══ DOCUMENT

June 18, 2013
The breath streams in, pressing deep through the chest before releasing hard into
the core. Tension tears but the body grips to its balance. Each second passes—
still, silent.
Our teacher guides us
with a liquid lightness, curling her toes onto the edge of her mat. Her arms
rise swiftly like knives slicing stillness in two.
Twenty hands follow.
The canvas of the room’s
only window frames her fiery red hair, jarred by the aluminum domino view of
Bangkok’s skyline. Twenty six floors up and life outside seems so distant.
Inhale. Outside, where each passing moment chips at our last few hours
in Bangkok. Where later that day we’d shuffle into our last cab, sweeping
through the rich curves of the city streets.
Exhale. Where the taxi would stall in the congestion of Bangkok’s
traffic, eventually drawing in to the gateway of our exit.
The plane would tear
through the runway that night, soaring over shrinking pieces of a downtown
view, no care for my aching desire to cut the breath, to hook the sensation and
keep it, just a moment more.
Inhale.
Wisps of hair graze my
shoulders, clenched between folds of pressed skin. I follow our teacher’s lead,
lowering the hands in prayer, softly scanning forehead to heart. I separate my
lips to heave out a bellied “om." The breath skirts upward, fluttering up
before disappearing out into the space.
I shut my eyes, falling
into the breath’s patterned cycle. Time relaxes and all is still, just for the
moment.
****
June 14- June 18, 2013
Caitlan and I flew into Bangkok
from Koi Samui that Friday morning, stumbling back into the hotel we’d stayed at our first week in Bangkok. But of course our room wasn’t ready until the 2 p.m. check
in. “I’ll see what I can do,” the lady at the front desk said stoutly, whisking
us away. It was just barely 9 a.m. so Caitlin and I curled onto the hard floor
of the waiting area, too dazed to note our discomfort.

════
══ DATASET ENTRIES

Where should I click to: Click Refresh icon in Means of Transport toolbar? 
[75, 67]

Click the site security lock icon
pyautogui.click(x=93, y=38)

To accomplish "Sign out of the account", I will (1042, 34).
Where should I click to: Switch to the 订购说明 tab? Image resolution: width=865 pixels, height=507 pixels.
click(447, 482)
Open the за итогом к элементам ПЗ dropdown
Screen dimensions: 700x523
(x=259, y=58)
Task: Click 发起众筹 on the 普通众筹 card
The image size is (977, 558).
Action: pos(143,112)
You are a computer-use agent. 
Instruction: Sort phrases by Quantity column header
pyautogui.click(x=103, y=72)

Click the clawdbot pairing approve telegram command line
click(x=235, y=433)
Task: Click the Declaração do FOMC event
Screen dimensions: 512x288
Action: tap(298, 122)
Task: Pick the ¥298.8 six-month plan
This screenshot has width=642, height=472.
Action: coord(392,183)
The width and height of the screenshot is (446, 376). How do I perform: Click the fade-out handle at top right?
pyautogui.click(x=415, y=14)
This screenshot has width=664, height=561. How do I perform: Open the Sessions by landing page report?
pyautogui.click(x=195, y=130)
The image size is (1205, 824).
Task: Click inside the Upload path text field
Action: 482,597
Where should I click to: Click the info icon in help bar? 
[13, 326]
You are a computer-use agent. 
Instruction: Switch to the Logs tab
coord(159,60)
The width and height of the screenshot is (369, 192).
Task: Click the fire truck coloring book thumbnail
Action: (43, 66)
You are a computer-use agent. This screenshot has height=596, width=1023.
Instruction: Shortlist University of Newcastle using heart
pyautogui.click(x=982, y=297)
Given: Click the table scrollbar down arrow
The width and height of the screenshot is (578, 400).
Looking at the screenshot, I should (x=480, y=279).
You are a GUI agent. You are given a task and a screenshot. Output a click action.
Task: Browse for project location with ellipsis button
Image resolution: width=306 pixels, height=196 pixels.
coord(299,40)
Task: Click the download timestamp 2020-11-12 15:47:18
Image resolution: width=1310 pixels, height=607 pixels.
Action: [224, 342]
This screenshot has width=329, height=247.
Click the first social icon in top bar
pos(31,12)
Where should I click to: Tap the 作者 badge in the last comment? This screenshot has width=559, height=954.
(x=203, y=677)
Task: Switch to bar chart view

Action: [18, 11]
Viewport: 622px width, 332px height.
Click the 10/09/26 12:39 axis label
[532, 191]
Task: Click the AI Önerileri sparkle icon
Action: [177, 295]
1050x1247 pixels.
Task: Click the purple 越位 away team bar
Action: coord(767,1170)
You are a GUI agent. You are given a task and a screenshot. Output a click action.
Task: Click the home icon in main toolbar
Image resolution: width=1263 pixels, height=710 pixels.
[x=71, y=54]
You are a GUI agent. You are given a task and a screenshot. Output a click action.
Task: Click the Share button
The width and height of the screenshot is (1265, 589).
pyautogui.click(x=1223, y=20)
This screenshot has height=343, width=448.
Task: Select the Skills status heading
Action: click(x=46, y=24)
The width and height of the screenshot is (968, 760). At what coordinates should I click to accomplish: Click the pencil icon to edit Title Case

════

--- TASKS TO COMPLETE ---
[A] In the Bangkok journal entry, how many floors up is the room where the yoga class takes place?
[B] In the records, copy the lines starting at the line containing "This screenshot has width=664, height=561." and ending at the line containing "pyautogui.click(x=982, y=297)", both included.

--- SOLUTIONS ---
[A] Twenty six floors up.

[B]
This screenshot has width=664, height=561. How do I perform: Open the Sessions by landing page report?
pyautogui.click(x=195, y=130)
The image size is (1205, 824).
Task: Click inside the Upload path text field
Action: 482,597
Where should I click to: Click the info icon in help bar? 
[13, 326]
You are a computer-use agent. 
Instruction: Switch to the Logs tab
coord(159,60)
The width and height of the screenshot is (369, 192).
Task: Click the fire truck coloring book thumbnail
Action: (43, 66)
You are a computer-use agent. This screenshot has height=596, width=1023.
Instruction: Shortlist University of Newcastle using heart
pyautogui.click(x=982, y=297)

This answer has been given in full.